Page excerpt:
I'd also like to mention that disabling dynamic taskqs (spl_taskq_thread_dynamic=0) can decrease latency and improve performance, especially in single-threaded benchmark scenarios.

Thanks!

hedongzhang · 2018-10-16T03:59:36Z

I use fio to test the performance of zfs-0.7.11 zvol, the write amplification more than 6x, this seriously affects the performance of zvol.

Type	Version/Name
Distribution Name	redhat-7.4
Distribution Version	7.4
Linux Kernel	3.10.0-693.el7.x86_64
Architecture	x86_64
ZFS Version	0.7.11
SPL Version	0.7.11
Hardware	3 x SSD(370G)

8K zvol randwrite

hedongzhang · 2018-11-18T06:02:29Z

@kpande I don't quite understand what you mean. Can you elaborate more?

janetcampbell · 2019-04-06T23:34:52Z

You are handling all ZIL writes via indirect sync (logbias=throughout). This will trash your ability to aggregate read I/o over time due to data/metadata fragmentation, and will even greatly reduce your ability to agg between one data block and another. Any outstanding async write in the same sync domain may suffer as well.

I understand the desire for throughput but here it is coming at the expense of the pool data at large. In the real world, you would seldom set up a dataset like this unless read performance was totally unimportant. If you will read from a block at least once, it's worth doing direct sync.

If you test with logbias=latency, you need to either add a SLOG or increase zfs_immediate_write_sz.

I'd recommend doing a ZFS send while you watch zpool iostat -r. With 16k indirect writes you should have some absolutely amazing unaggregatable fragmentation.

janetcampbell · 2019-04-07T22:43:38Z

Another note - it looks like you are suffering reads even on full block writes. This should help greatly with that:

#8590

pauful · 2019-04-23T12:04:59Z

We have encountered a very similar issue, in the form of a significant performance drop between zfs 0.6.5.9 and 0.7.11. We are able to overcome the issue by setting zfs_abd_scatter_enabled=0 & zfs_compressed_arc_enabled=0.

We are using Debian Stretch (version 9.8) and linux kernel 4.9.0-8-amd64.

Our recordsize is 128K and I don't think we would be able to decrease it.

Written request:
Update the ZFS thread by giving everything from "I'd recommend doing" down to "amazing unaggregatable fragmentation." again, with "16k" changed to "8k".

Data shown:
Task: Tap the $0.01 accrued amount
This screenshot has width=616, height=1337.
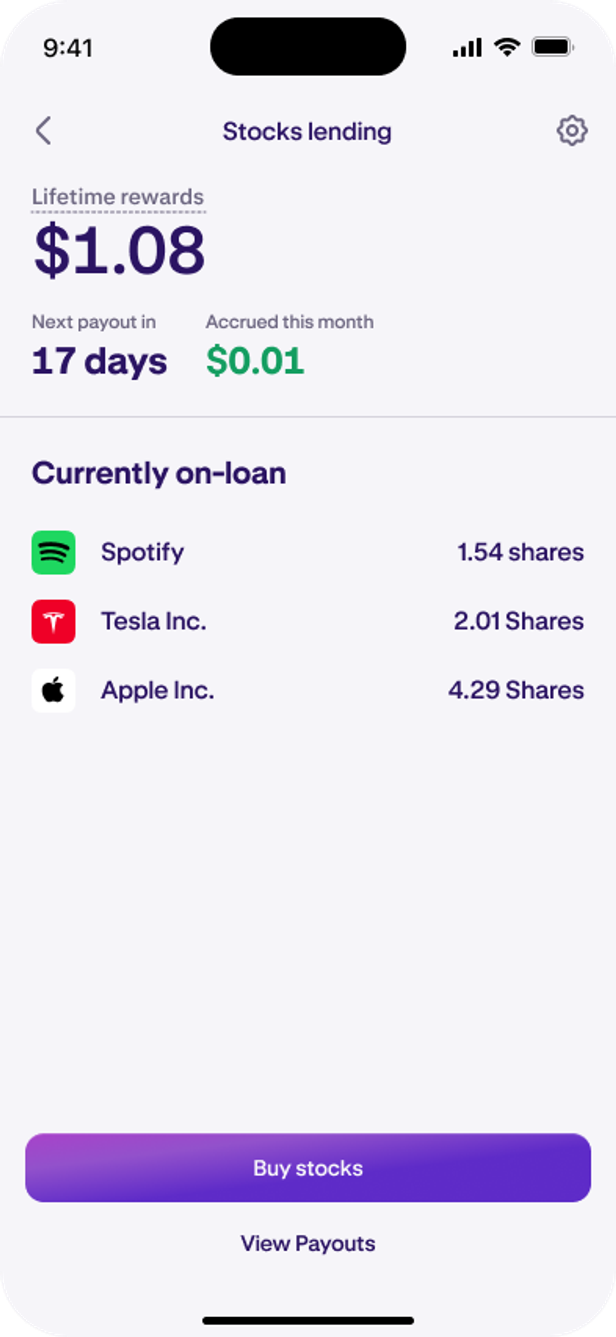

The completed task:
I'd recommend doing a ZFS send while you watch zpool iostat -r. With 8k indirect writes you should have some absolutely amazing unaggregatable fragmentation.